The groups charge that FMCSA has not adequately responded to substantial concerns over CSA methodology, including:
Although FMCSA plans a future rulemaking that would allow it to issue formal safety ratings based on CSA data, public release of individual motor carriers’ BASIC scores and grades will have a substantial anticompetitive effect on the motor carrier industry, and on small carriers in particular, the groups charged in the motion. Shippers and brokers will be exposed to the threat of vicarious liability for alleged “negligent selection” of a motor carrier. “This threat will become immediate whenever a carrier used by such customers has an accident while handling their freight, and then turns out to have less than perfect BASIC scores,” the groups said. “The problem of vicarious liability is real. State law has been applied to require a shipper or broker to second guess the agency’s ultimate fitness determination through use of publicly released data, even when the FMCSA has certified that a carrier is licensed and authorized for use.”
Even if the data were accurate, the devastating effects of its release call for use of the notice and comment procedures of the APA, the organizations said. “But the data has not been demonstrated to be reliable.
Concerns over data quality include the difficulty in correcting flawed and misleading data. Although there is a DataQ mechanism for seeking corrections, the process is unsatisfactory and corrections are at the discretion of States where reported violations allegedly occurred.” The petitioners said they were especially concerned about data reliability problems created by the prejudicial effect of reporting anomalies on entities with small samplings.
“Once a carrier has been debarred by shippers or brokers because of a FMCSA safety rating or its reputation has been tarnished, there is no way to undo the harm,” the organizations charged. Despite its website disclaimers, once the data is public, the agency cannot prevent a state or federal court from allowing it into evidence in a civil proceeding, they said. “The agency ignored this economic reality and the devastating effect on tens of thousands of small for-hire carriers.”
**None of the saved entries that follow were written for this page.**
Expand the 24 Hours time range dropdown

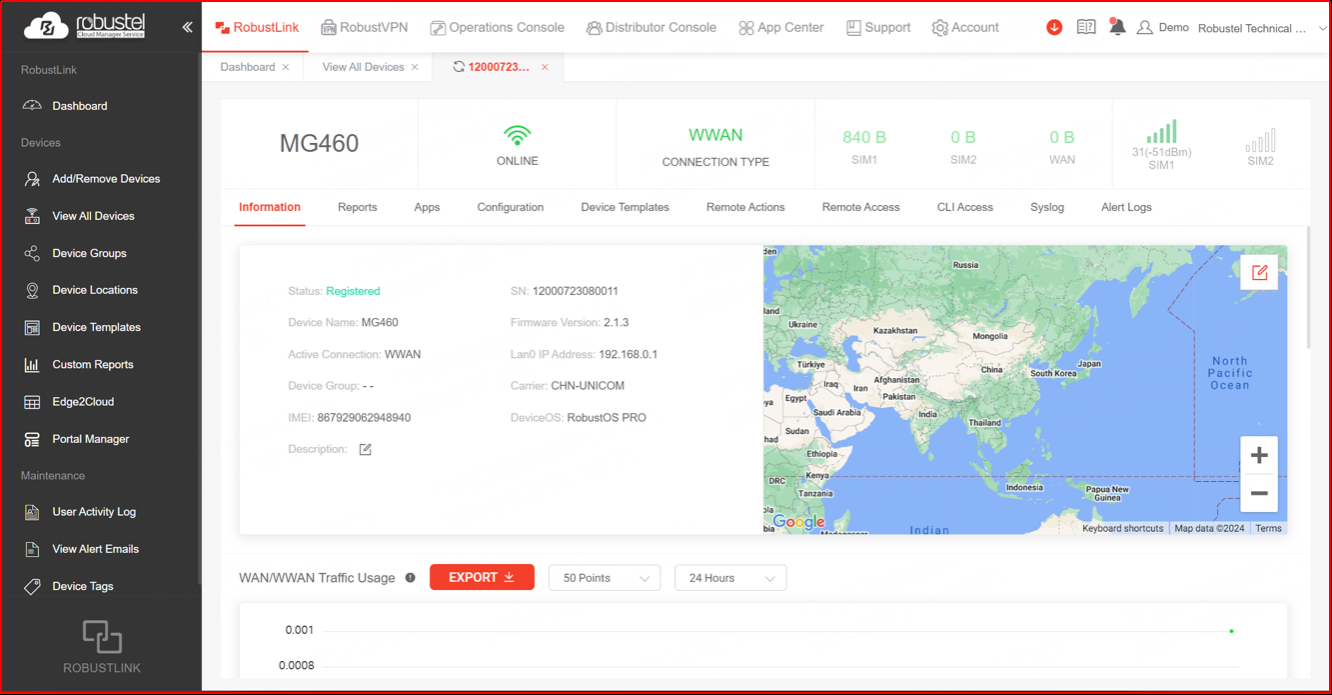click(x=731, y=578)
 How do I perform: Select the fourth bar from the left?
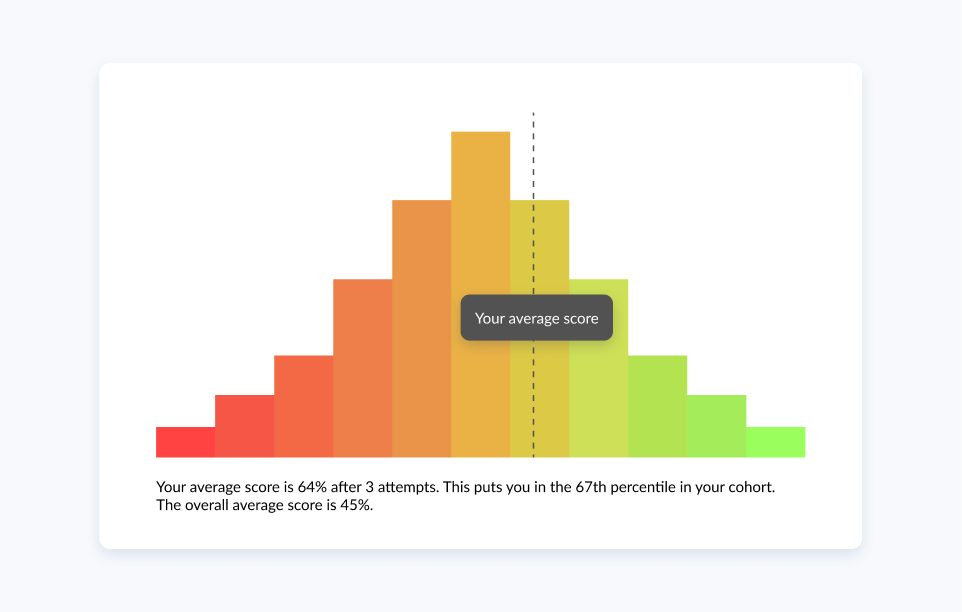(x=362, y=368)
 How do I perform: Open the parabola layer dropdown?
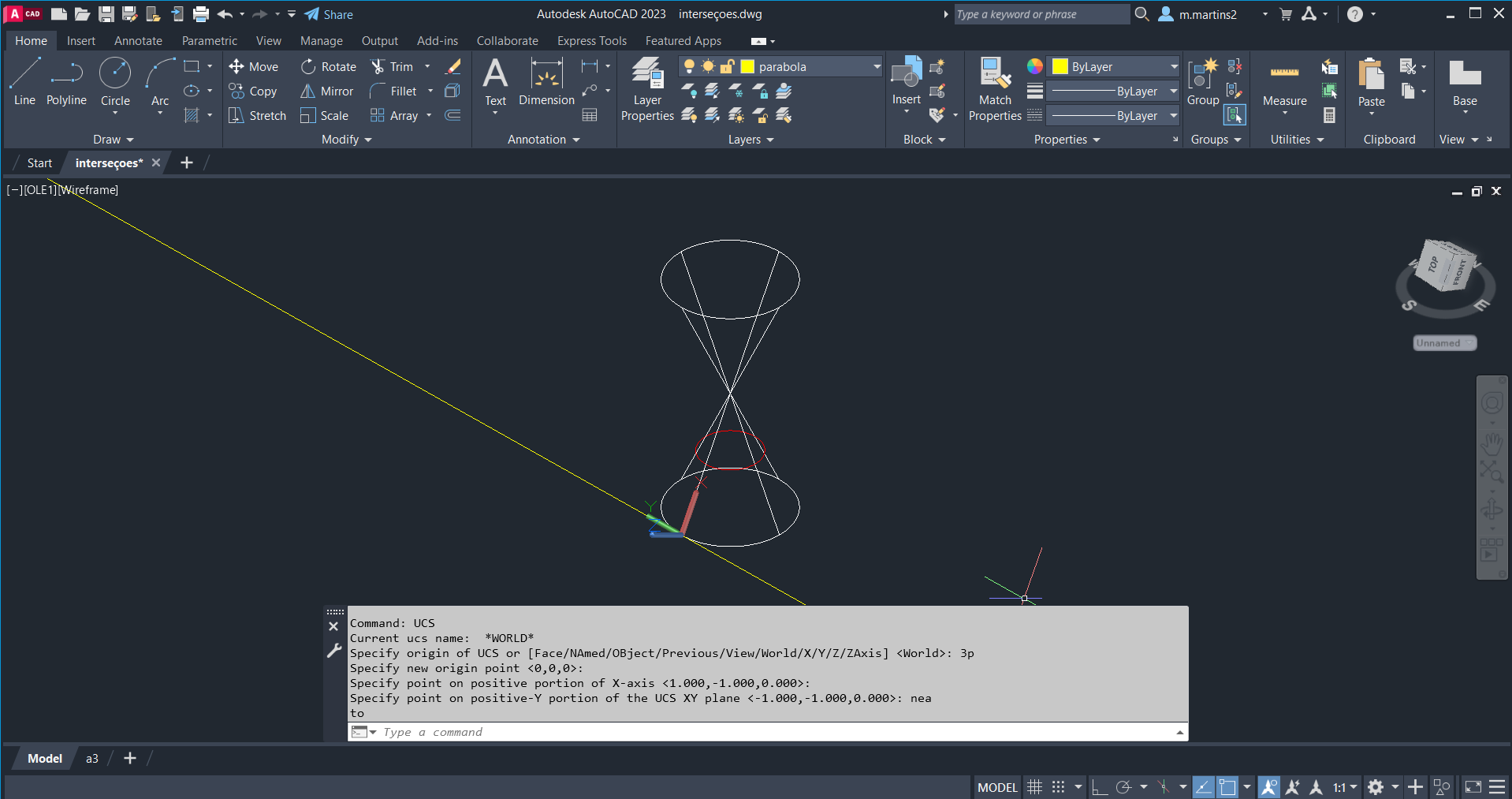pos(877,67)
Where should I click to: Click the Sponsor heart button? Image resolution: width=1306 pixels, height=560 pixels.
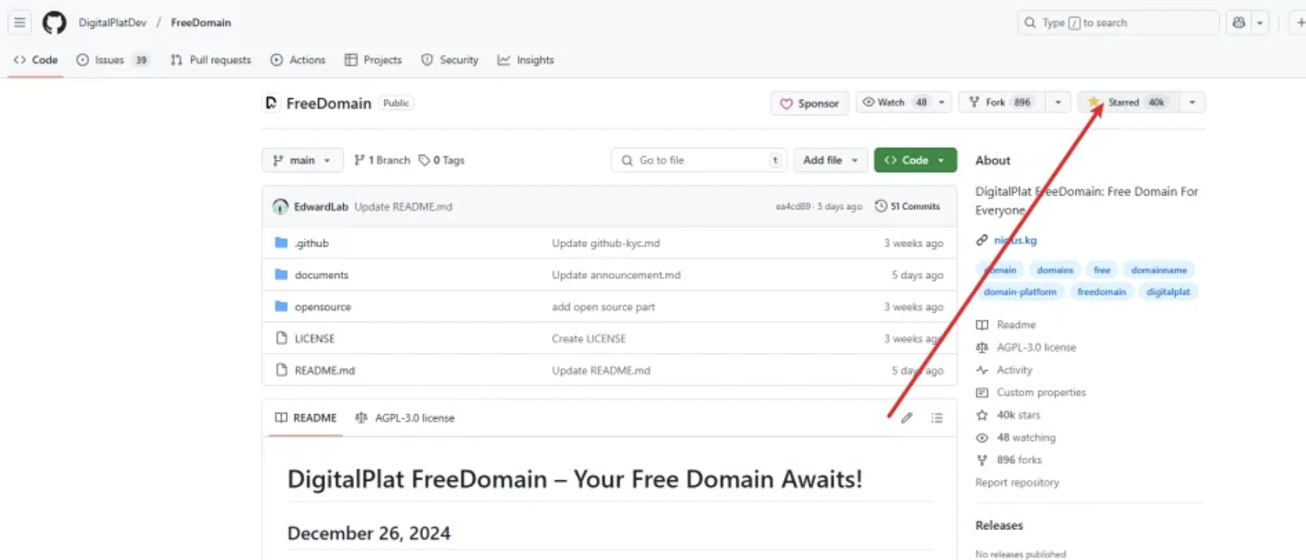810,103
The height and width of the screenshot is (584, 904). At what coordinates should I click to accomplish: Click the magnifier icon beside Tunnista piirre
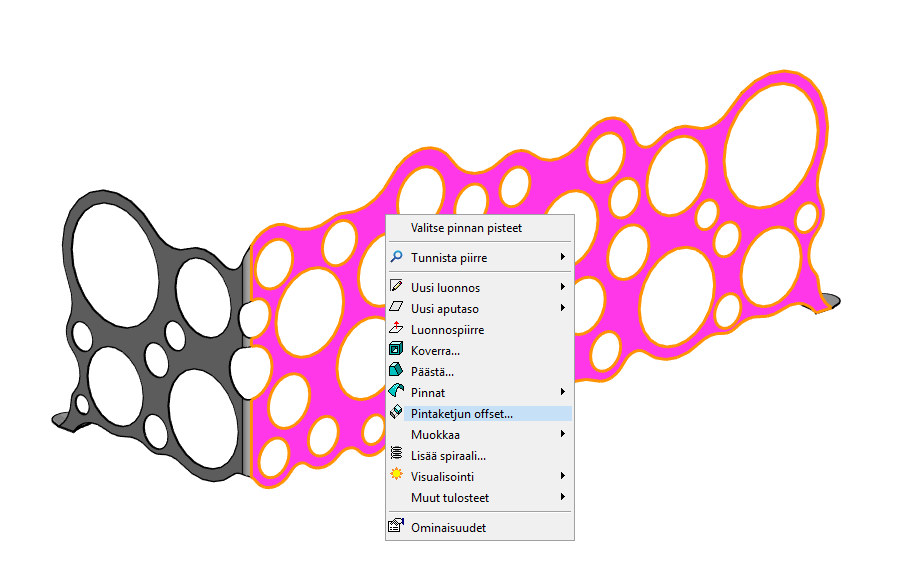tap(396, 257)
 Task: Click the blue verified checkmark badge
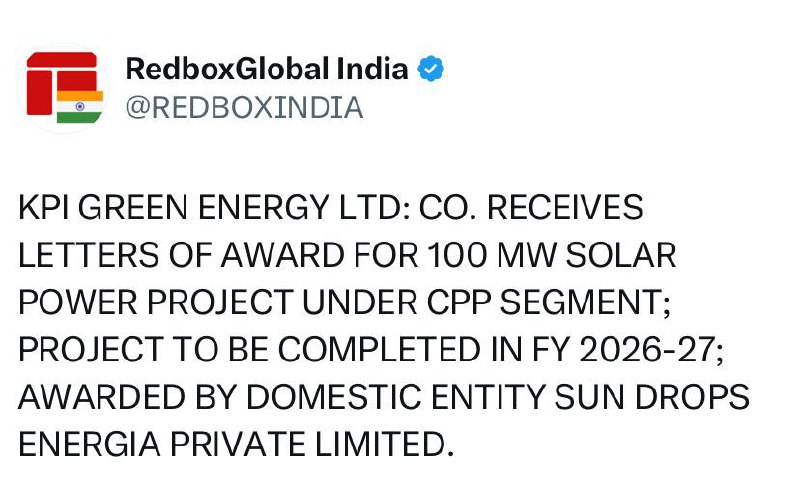(430, 69)
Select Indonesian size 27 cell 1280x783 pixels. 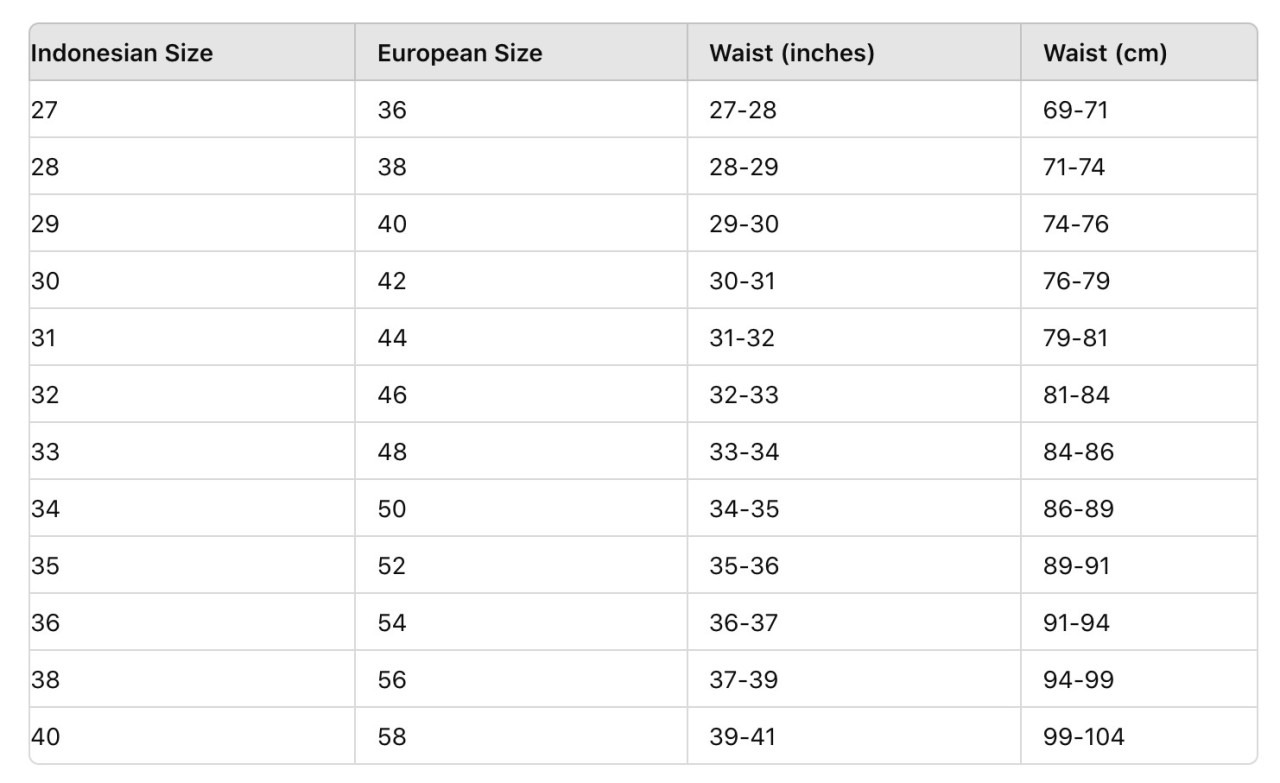[192, 110]
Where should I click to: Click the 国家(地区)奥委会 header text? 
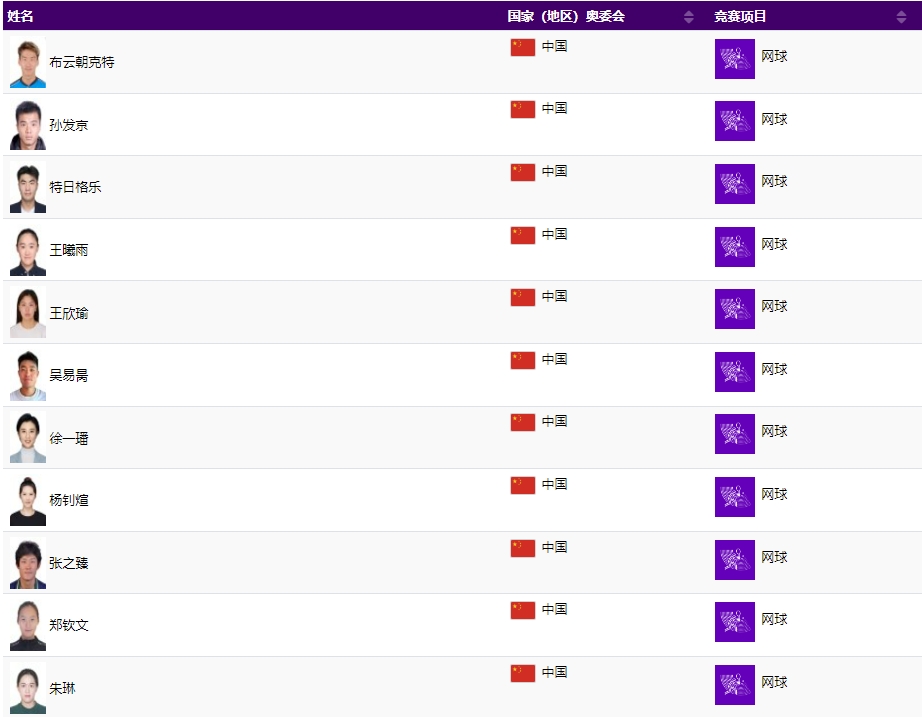coord(566,17)
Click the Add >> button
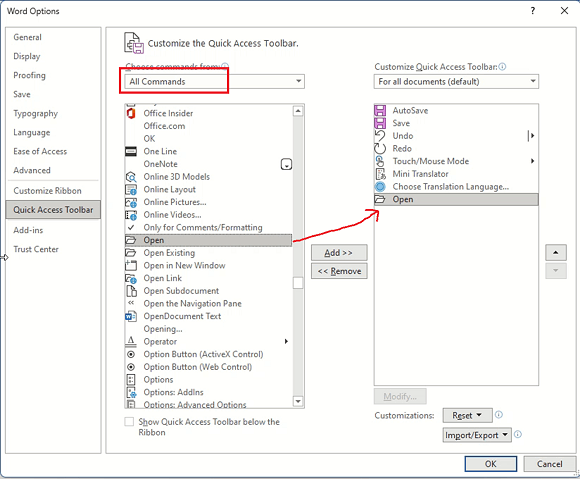This screenshot has height=479, width=580. [x=339, y=253]
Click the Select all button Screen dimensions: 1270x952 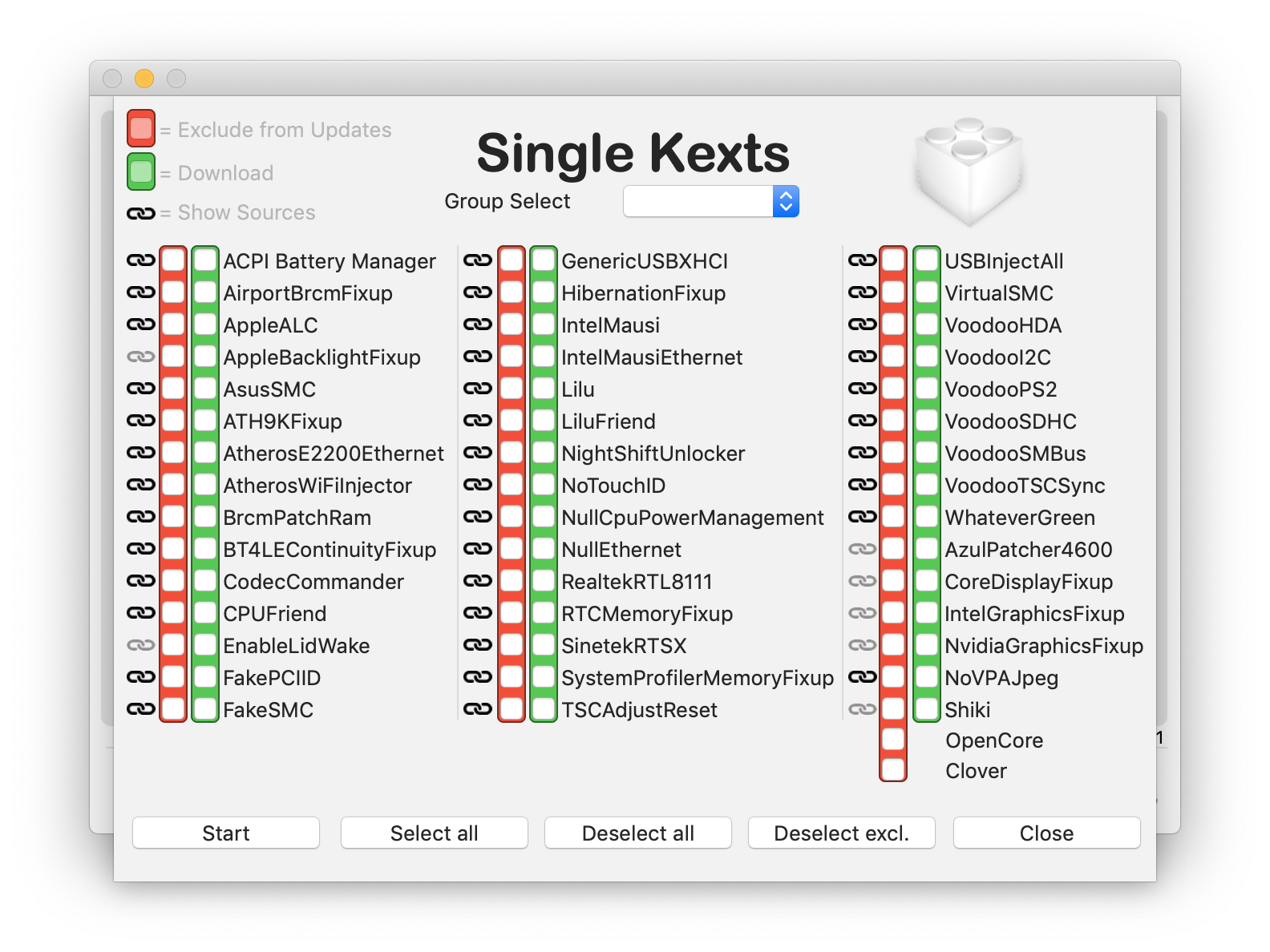click(x=435, y=833)
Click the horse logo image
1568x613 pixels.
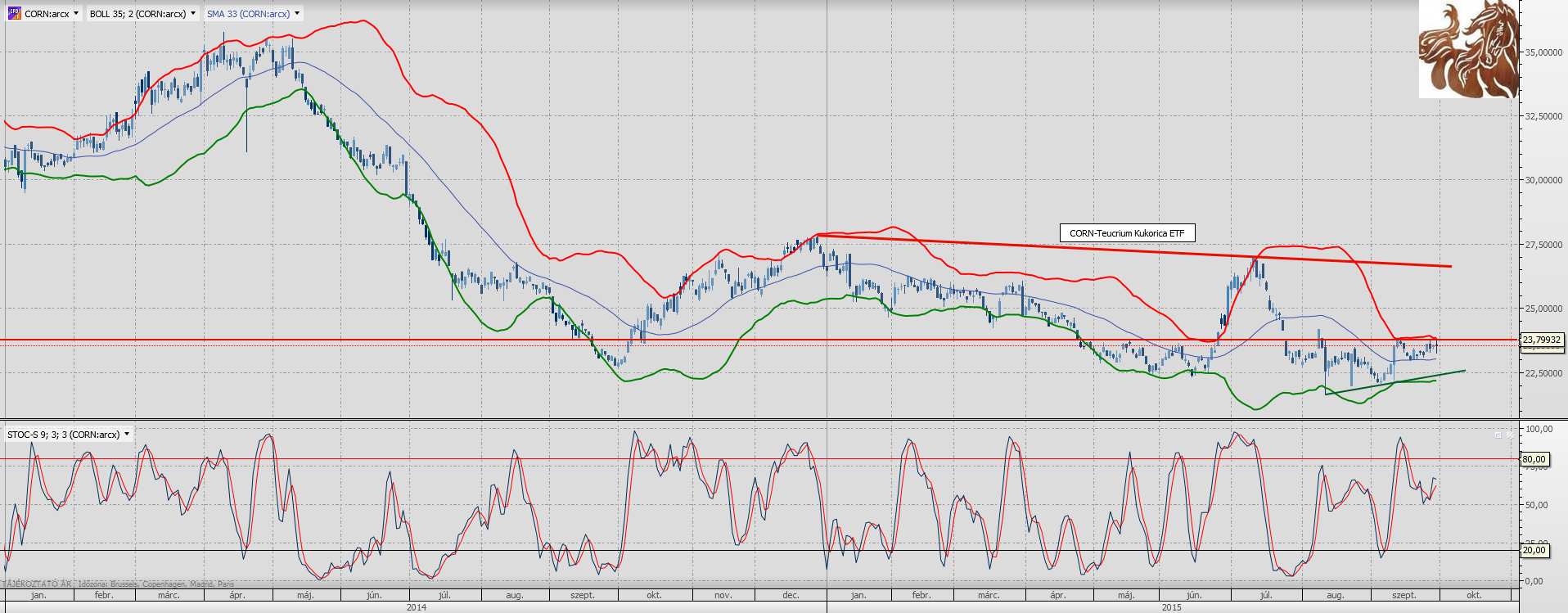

In an alert to its members, ATA said that while it continues to have some concerns with the CSA 2010 methodology, it will not joining the other groups in challenging the program. Bob Digges, ATA’s vice president and chief counsel, and outside counsel have evaluated the merits of the legal arguments and believe they have a very limited chance of being successful, ATA said. “Further, ATA believes greater gains can and have been made by working with the agency to make needed improvements to ensure that scores are both fair and accurate,” the association said in its alert.